Когда оказался на катере, посмотрел вокруг. Вспоминаю сейчас - мне представилась жуткая картина. Наш корабль-дом тонул, уходил под воду. Был высоко над водой, а теперь двухэтажные иллюминаторы (окна), которые давали свет, находились уже в пучине. Только верхняя палуба, надстройки, рубки, башни с поднятыми пушками, были над водой. Вражеские самолёты безнаказанно поливают из пулемётов по плавающим безоружным матросам, обстреливает и артиллерия. Раскалённый, стонущий от пальбы и бомб воздух, крики о помощи, кровь и смерть. Вода, кажется, была красная. Только плавали и не спешили одни бескозырки. Им было не страшно и всё равно куда плыть, хозяева уже не найдутся. Трудно представить страшней картину».

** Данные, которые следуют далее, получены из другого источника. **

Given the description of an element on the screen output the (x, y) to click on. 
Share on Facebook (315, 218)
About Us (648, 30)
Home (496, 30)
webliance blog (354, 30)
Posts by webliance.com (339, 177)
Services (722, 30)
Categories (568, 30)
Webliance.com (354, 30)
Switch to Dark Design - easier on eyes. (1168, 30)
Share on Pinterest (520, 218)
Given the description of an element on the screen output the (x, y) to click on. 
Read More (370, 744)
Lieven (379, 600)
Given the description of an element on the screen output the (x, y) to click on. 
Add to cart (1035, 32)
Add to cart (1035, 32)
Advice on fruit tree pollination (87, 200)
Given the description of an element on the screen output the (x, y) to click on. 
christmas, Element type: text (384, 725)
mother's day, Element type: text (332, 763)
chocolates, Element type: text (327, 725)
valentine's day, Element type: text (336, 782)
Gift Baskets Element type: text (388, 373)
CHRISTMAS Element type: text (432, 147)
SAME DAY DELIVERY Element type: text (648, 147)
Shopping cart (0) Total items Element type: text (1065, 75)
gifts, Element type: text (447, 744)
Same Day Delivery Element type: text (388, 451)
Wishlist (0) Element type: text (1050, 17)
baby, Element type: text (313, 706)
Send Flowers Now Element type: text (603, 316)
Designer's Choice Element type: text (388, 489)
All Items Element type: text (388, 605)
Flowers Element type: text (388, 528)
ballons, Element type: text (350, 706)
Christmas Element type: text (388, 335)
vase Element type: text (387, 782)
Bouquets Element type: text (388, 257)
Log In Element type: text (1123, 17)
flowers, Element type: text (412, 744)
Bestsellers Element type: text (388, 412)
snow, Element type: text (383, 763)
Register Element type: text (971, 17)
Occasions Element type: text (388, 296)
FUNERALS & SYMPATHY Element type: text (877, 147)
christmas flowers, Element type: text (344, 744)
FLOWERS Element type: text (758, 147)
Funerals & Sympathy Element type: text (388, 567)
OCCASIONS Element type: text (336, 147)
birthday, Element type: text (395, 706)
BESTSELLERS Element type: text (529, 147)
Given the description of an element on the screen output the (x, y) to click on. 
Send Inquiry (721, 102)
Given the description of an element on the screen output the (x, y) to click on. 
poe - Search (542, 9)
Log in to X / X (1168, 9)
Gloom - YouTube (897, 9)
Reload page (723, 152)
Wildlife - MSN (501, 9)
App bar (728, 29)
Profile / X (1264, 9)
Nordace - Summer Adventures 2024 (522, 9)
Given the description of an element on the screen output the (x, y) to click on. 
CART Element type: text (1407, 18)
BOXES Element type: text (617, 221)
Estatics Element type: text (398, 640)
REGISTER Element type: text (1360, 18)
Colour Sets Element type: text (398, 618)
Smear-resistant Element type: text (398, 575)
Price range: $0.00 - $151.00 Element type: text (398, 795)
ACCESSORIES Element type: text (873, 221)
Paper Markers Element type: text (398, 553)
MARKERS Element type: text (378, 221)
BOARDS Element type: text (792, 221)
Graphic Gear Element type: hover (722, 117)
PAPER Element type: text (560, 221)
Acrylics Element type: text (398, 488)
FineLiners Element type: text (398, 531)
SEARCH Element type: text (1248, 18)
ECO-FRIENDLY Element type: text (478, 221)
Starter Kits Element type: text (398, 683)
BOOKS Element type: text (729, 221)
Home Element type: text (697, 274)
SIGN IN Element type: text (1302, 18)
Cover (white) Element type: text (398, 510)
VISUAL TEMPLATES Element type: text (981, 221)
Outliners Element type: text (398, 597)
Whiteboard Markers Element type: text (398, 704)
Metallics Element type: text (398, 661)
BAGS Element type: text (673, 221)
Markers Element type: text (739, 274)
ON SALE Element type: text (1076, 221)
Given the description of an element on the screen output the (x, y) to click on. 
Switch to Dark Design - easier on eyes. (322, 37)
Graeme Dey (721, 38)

     Закрываю глаза и вижу, как наяву, ад того дня 17 августа 1941 года. Горящие и тонущие наши корабли, тела моряков, не успевшие пойти ко дну и рядом с трупами бескозырки,бескозырки живых и убитых матросов. И вой сирен, и падающих бомб, снарядов, и огненное зарево кругом. Багряное огненное зарево и свинцово-черная вода. Апокалипсис. Вечная память Вам, краснофлотцы Балтики.
      А что ждало выживших? Фронтовые будни не легче боевых сражений.
    «Когда-то первая морская норма питания славилась, а стала неслыханно голодной: хлеба 300 г. В день! И хлеб с примесью отрубей и ещё чего-то. По 100 граммов на завтрак, обед и ужин, кусочки размером со спичечный коробок. Приварок: на первое и второе было едино - кипячёная вода с мукой, жидкий кулеш. Так прозвали это блюдо. Пообедаешь, ещё больше есть хочется, а есть нечего. С горьким разочарованием, одни воспоминания, что раньше ели с самых малых лет. Всё восстанавливалось в памяти. Хотя наши детские годы жизнь не баловала, в редких случаях приходилось кушать белый хлеб, а тем более прянички или печенье. Но как сожалели, что иногда где-то бросали или оставляли хлеб! Эх, думали, сейчас бы этот кусочек, слизнули бы за милую душу…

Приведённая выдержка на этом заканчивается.